What registries are supported

Only V2 registries are supported. Both HTTP Basic auth and Docker style token authentication are supported for authentication.

Installation

Six ways there are to attain enlightenment.

Precompiled binaries

Just download precompiled binaries for your platform from GitHub.

MacOS / Homebrew

You can install docker-ls directly from Homebrew:

brew install docker-ls

Gentoo / portage

emerge docker-ls

NixOS

nix-env -iA nixos.docker-ls

Arch Linux

Package in the AUR available.

Docker

If you have Docker installed, you may want to try this option. Clone the repository and do:

docker build -t docker-ls .

Example of running container:

$ docker run -it docker-ls docker-ls tags library/consul
requesting list . done
repository: library/consul
tags:
- latest
- v0.6.4

Or create aliases:

$ alias docker-ls='docker run -it docker-ls docker-ls'
$ alias docker-rm='docker run -it docker-ls docker-rm'

So you can do:

$ docker-ls tags library/consul
requesting list . done
repository: library/consul
tags:
- latest
- v0.6.4

and:

$ docker-rm | head -n 3
usage: docker-rm [options] <repository:reference>

Delete a tag in a given repository.

Go get

Provided that you sport an installation of golang, the latest version from master can be installed via

go get -d github.com/mayflower/docker-ls/cli/...
go generate github.com/mayflower/docker-ls/lib/...
go install github.com/mayflower/docker-ls/cli/...

Isn't a simple go get github.com/mayflower/docker-ls/cli/... sufficient, you ask? Indeed it is, but including the generate step detailed above will encode verbose version information in the binaries.

Usage

Docker-ls contains two CLI tools: docker-ls and docker-rm .

docker-ls

docker-ls is a browser for docker registries. Output is either encoded as YAML or as JSON.

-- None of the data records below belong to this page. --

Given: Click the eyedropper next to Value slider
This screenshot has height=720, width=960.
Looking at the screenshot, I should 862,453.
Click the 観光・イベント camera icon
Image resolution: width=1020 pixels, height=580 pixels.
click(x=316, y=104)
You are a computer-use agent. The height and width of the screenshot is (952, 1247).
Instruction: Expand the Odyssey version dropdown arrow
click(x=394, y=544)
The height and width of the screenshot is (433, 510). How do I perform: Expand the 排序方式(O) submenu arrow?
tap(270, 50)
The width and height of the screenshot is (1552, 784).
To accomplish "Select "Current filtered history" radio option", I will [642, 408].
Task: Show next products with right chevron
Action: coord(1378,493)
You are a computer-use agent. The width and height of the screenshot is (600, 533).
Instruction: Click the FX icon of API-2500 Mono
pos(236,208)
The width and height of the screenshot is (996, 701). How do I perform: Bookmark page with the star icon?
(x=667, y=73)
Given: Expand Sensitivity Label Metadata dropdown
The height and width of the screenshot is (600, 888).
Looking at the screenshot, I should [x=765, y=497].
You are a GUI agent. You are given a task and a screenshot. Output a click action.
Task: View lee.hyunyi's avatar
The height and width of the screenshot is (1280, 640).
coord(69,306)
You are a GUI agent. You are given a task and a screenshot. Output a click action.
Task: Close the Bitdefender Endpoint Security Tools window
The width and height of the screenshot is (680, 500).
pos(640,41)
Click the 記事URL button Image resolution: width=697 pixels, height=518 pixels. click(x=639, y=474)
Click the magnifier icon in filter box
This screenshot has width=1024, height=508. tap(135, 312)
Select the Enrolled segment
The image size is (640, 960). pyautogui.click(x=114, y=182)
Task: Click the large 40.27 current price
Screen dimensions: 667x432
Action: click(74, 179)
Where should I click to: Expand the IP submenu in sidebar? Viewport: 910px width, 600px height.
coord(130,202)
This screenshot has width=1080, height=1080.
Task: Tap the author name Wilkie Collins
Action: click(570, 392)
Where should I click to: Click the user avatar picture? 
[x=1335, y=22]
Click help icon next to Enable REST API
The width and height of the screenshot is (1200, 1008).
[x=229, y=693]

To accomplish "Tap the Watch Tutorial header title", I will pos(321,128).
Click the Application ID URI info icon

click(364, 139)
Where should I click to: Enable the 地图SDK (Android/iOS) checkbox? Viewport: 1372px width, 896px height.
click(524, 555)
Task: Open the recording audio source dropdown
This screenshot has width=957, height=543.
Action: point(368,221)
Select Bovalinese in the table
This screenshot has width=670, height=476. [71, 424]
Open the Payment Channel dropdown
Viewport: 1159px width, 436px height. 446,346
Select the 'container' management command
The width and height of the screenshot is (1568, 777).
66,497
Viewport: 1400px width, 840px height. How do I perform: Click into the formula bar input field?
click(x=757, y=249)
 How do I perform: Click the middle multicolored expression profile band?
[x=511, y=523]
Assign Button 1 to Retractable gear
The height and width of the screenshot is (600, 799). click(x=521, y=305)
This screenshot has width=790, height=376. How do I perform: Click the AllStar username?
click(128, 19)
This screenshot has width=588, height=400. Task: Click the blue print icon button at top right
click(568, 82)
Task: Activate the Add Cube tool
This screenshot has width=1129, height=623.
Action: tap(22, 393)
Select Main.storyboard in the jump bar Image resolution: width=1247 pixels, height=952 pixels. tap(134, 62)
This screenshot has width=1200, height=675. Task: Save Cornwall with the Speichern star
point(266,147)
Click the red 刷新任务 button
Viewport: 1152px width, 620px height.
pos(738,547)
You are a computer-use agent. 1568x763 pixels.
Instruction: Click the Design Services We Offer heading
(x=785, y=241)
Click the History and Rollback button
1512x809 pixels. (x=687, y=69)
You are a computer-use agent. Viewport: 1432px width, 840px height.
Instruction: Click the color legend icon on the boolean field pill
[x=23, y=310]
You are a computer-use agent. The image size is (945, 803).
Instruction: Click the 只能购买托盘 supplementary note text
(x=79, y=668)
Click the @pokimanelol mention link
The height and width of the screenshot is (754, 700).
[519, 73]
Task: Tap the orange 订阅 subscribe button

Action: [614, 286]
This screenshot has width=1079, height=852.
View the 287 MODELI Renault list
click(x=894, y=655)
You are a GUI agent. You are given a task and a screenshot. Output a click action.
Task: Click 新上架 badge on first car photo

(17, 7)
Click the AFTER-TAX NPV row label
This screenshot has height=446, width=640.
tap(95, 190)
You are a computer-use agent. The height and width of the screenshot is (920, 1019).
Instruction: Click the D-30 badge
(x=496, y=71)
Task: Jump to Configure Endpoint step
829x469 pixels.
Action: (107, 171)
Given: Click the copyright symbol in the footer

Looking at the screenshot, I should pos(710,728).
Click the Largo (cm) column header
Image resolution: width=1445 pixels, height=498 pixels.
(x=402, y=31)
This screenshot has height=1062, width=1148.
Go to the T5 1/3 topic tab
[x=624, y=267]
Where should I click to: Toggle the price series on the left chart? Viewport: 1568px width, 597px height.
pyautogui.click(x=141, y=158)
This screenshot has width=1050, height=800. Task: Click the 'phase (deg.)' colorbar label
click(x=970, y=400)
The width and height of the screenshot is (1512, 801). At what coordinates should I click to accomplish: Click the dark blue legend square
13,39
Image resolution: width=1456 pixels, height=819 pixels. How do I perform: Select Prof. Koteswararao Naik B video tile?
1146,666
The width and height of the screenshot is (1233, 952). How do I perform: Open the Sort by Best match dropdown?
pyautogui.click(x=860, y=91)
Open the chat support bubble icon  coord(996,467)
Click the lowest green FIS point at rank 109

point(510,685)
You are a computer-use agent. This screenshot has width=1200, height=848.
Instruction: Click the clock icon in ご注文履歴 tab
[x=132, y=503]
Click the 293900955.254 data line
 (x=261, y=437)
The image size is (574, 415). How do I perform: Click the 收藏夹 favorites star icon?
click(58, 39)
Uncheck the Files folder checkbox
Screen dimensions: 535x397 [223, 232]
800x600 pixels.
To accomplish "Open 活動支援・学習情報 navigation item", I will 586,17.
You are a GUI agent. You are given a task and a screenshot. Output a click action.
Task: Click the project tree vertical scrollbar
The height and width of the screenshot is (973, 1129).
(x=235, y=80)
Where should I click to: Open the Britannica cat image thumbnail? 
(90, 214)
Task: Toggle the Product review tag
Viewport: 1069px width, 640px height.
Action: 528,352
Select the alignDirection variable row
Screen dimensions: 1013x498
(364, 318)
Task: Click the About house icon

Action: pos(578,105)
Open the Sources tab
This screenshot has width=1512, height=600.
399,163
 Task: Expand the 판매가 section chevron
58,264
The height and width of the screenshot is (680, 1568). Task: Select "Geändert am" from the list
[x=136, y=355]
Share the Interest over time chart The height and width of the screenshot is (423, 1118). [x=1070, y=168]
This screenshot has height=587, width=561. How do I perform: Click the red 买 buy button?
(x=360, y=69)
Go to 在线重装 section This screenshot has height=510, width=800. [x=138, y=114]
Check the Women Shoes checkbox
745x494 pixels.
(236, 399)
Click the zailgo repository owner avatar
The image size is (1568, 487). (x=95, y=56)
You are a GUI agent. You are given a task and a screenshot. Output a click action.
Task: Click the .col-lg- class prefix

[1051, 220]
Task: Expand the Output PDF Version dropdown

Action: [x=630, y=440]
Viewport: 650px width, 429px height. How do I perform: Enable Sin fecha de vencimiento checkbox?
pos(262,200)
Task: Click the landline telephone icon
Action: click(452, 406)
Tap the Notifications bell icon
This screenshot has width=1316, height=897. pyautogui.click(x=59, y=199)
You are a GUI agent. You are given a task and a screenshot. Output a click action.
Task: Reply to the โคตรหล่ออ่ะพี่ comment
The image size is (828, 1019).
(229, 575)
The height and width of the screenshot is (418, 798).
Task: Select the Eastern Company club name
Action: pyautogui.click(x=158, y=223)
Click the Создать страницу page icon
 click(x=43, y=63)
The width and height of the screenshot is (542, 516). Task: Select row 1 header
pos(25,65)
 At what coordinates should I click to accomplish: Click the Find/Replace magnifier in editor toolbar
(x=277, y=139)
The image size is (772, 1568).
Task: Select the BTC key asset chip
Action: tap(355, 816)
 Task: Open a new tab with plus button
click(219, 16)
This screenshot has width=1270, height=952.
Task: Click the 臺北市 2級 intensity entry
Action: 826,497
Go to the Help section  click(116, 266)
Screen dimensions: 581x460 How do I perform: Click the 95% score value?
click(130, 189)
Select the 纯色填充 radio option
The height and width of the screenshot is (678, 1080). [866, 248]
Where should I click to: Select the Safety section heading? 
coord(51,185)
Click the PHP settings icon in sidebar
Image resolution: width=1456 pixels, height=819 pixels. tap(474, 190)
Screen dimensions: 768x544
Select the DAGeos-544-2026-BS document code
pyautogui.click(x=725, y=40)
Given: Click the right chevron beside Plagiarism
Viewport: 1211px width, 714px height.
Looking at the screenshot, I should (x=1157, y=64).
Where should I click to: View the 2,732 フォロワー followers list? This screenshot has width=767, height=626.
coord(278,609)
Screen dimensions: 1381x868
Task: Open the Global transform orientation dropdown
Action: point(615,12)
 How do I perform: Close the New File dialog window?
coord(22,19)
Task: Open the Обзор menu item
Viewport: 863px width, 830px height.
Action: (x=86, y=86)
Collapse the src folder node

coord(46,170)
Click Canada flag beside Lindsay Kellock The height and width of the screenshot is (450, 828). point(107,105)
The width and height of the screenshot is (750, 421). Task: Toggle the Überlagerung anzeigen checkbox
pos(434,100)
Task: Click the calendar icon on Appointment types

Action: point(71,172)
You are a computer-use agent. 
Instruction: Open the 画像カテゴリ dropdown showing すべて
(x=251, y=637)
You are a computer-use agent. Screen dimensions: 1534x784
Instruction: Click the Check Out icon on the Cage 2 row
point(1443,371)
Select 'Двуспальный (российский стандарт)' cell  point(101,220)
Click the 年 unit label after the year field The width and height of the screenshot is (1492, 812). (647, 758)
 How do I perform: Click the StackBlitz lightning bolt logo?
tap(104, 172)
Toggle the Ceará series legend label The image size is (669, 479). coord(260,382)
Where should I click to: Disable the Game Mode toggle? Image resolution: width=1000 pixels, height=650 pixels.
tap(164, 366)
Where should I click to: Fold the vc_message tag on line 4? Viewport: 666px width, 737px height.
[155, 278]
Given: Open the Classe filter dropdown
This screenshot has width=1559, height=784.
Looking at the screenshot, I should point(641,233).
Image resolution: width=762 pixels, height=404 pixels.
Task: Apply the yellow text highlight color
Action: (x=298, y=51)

Several subcommands are available

• docker-ls repositories Obtains a list of repositories on the server. This is not supported by the official docker hub.
• docker-ls tags Lists all tags in a a particular repository.
• docker-ls tag Inspect a particular tag. This command displays a condensed version of the corresponding manifest by default, but the --raw-manifest option can be used to dump the full manifest. The --parse-history option can be used to display the JSON-encoded history within the manifest.

Authentication and credentials

docker-ls supports the following authentication methods:

• "Classic" docker registry token authentication. This is the default if credentials are supplied on the command line. If credentials are taken from a previous docker login, this is the default unless the credentials contains an identity token.
• OAuth2 authentication. This is used if the credentials are taken from a previous docker login and contain an identity token.
• Basic auth. This needs to be requested explicitly on the CLI.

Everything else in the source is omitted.